Préparation du reste du groupe
Le reste du groupe n'est pas à négliger. Certaines personnes peuvent être choquées et seront à prendre en charge par les sauveteurs. Je surveille tout particulièrement les proches (famille) des victimes.
> Je regroupe personnes et matériels.
> Je veille à tout ce qui peut s'envoler.
> Je fais plier les sondes et coucher skis et bâtons.À l'arrivée de l'équipe de secours
À l'approche de l'hélicoptère, je signale ma présence (bras en Y, fusée).

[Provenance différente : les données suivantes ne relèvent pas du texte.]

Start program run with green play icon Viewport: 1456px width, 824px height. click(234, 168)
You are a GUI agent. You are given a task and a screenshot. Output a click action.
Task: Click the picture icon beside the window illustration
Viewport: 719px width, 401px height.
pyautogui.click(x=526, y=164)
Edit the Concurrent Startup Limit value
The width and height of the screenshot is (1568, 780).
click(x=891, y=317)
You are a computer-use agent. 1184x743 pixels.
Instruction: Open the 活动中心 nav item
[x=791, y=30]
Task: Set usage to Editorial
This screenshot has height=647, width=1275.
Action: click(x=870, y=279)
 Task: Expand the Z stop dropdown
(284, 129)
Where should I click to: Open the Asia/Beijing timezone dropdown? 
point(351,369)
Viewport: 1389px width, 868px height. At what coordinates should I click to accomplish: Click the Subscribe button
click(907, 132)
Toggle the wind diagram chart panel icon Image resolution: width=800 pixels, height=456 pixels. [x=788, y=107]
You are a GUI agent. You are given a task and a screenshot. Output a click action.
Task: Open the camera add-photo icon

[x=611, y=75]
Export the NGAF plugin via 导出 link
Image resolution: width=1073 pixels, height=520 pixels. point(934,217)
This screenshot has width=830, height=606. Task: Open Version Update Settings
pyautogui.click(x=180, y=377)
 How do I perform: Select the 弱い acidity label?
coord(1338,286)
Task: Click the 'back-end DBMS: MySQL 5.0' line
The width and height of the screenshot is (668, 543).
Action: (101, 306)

Dès l'arrivée des sauveteurs :
Réflexions...
Je peux m'étonner d'être mis sur la touche par l'équipe des sauveteurs à leur arrivée. Certes, je suis fatigué, choqué aussi, mais après tout ce que je viens de faire, j'ai du mal à passer le relais. J'ai un peu un sentiment... presque de culpabilité, surtout de responsabilité.
Je me sens responsable des évènements, des démarches, des gestes entrepris et des conséquences qui en découlent.
J'ai du mal à comprendre et à accepter la lenteur des secours, la froideur des sauveteurs, cette neutralité dont j'aurais pourtant aimé m'armer lors de mon intervention.
Je sais pourtant qu'il faut cette réflexion, ce recul et ce sang-froid pour gérer le secours avec efficacité, sérieux et rigueur.
Il en va de la sauvegarde de tous, pratiquants et sauveteurs.